* **Work to complete**
Go through the data below and return each line where the string "Suivez" appears.
=== Supplied records ===
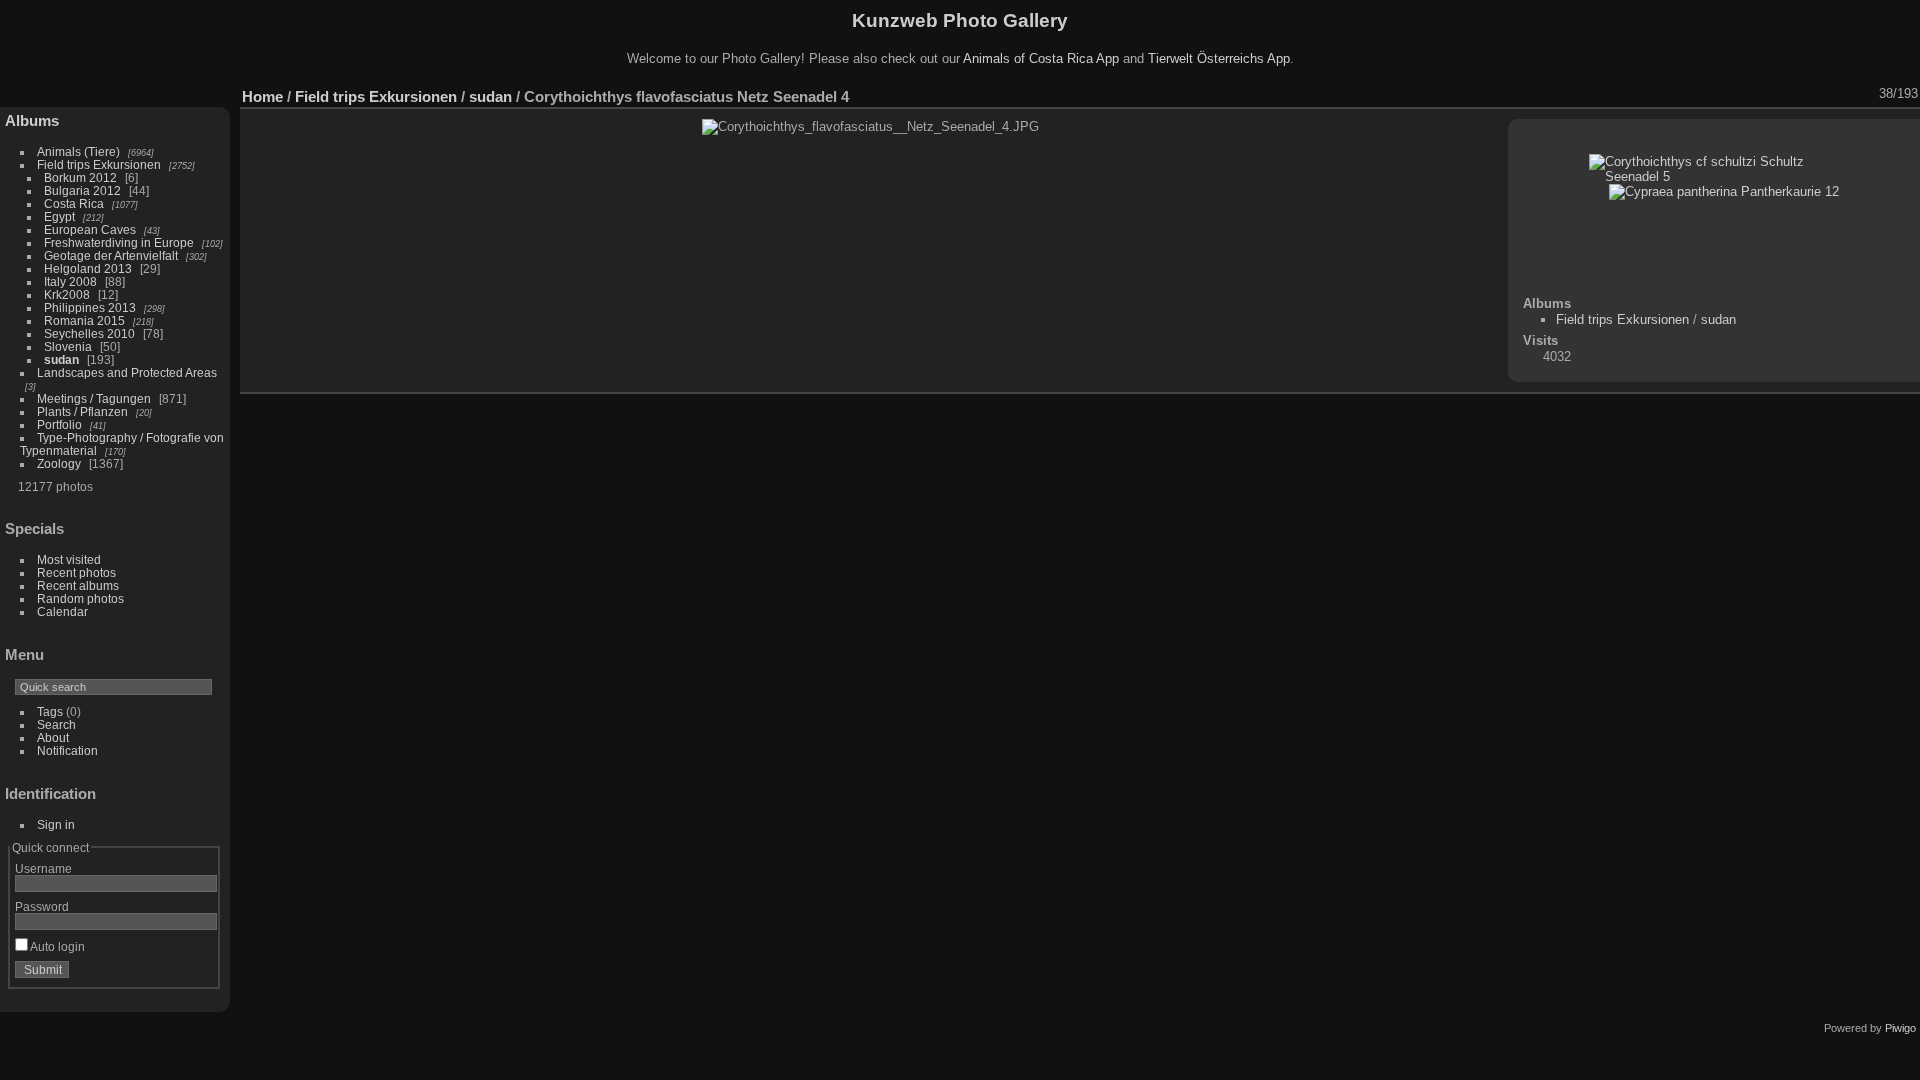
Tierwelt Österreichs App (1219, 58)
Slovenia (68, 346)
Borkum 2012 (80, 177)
===
=== Supplied records ===
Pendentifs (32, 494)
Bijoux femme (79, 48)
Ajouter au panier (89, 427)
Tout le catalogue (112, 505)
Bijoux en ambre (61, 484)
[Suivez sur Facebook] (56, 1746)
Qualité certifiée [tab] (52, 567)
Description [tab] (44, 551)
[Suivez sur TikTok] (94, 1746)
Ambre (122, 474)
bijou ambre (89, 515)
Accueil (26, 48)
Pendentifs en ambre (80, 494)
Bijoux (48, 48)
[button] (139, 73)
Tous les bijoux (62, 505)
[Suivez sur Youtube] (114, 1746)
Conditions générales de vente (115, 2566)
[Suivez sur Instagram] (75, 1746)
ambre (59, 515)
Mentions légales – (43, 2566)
===
* **Exercise solution**
[Suivez sur Facebook] (56, 1746)
[Suivez sur TikTok] (94, 1746)
[Suivez sur Youtube] (114, 1746)
[Suivez sur Instagram] (75, 1746)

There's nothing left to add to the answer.